Clusters of silkworms munch on piles of locally-grown mulberry leaves in a white marquee in Italy's northern Veneto region. They are nourishing hopes of a revival of Italy's 1,000 year-old silk industry.
Decades after Veneto's last silk mills were shuttered as a post-war economic boom lured farmers to cities, budding silkmakers - or "sericulturists" - are trying to spin a niche around a traceable supply chain of high-quality material.
This budding silk industry is minuscule compared to the 130,000 tonnes of silk China manufactured in 2013, according to the International Sericultural Commission.
Italy - which is one of the world's major importers - uses the mainly Chinese silk to make finished fabric, neckties, scarves, shirts and dresses.
Italian entrepreneurship is still suffering after two decades of economic stagnation and three years of recession, but there are signs of a recovery, according to the national union of chambers of commerce Unioncamere.

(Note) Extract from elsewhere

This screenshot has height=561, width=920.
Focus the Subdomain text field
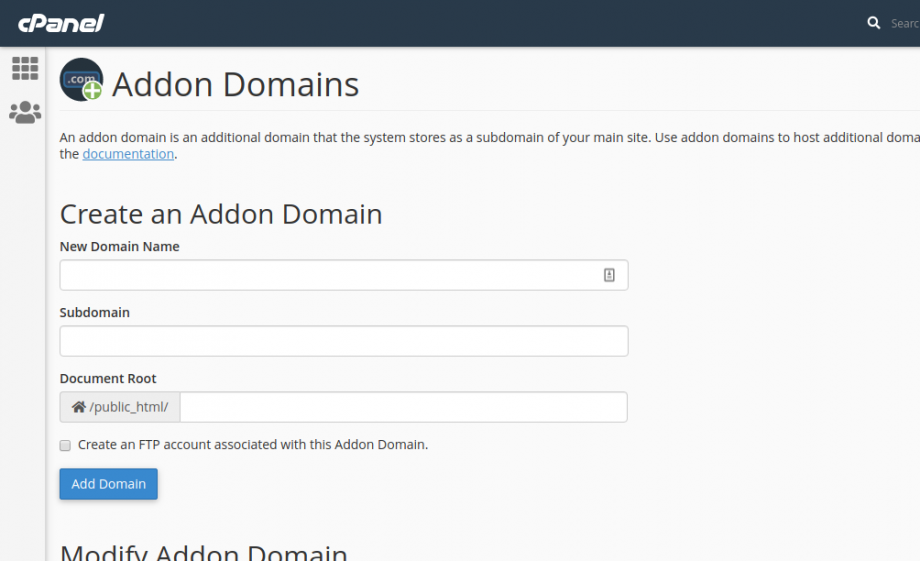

Silkworm eggs and rearing techniques came to Europe from Asia along the trade routes known as the "Silk Road." They arrived around the year 1000 in Italy, where production reached a peak in the late 1800s with output topping 60,000 tonnes of cocoons a year.
But two world wars in quick succession at the beginning of the twentieth century changed the social and economic fabric of Europe. Soon after the second conflict, Italy began a period of industrialisation which was to spell the end of sericulture.
Now the industry in China, which makes some 85 percent of the world's silk, is under pressure from its own economic boom, said Kurada Keshendra Shetty of the Bangalore-based International Sericultural Commission.
"Due to rapid industrialisation and urbanisation, silk production in the country may decline considerably in the coming years," Shetty said.
Even as Chinese silk production looks set to decline, the fledgling industry in Europe faces its own challenges.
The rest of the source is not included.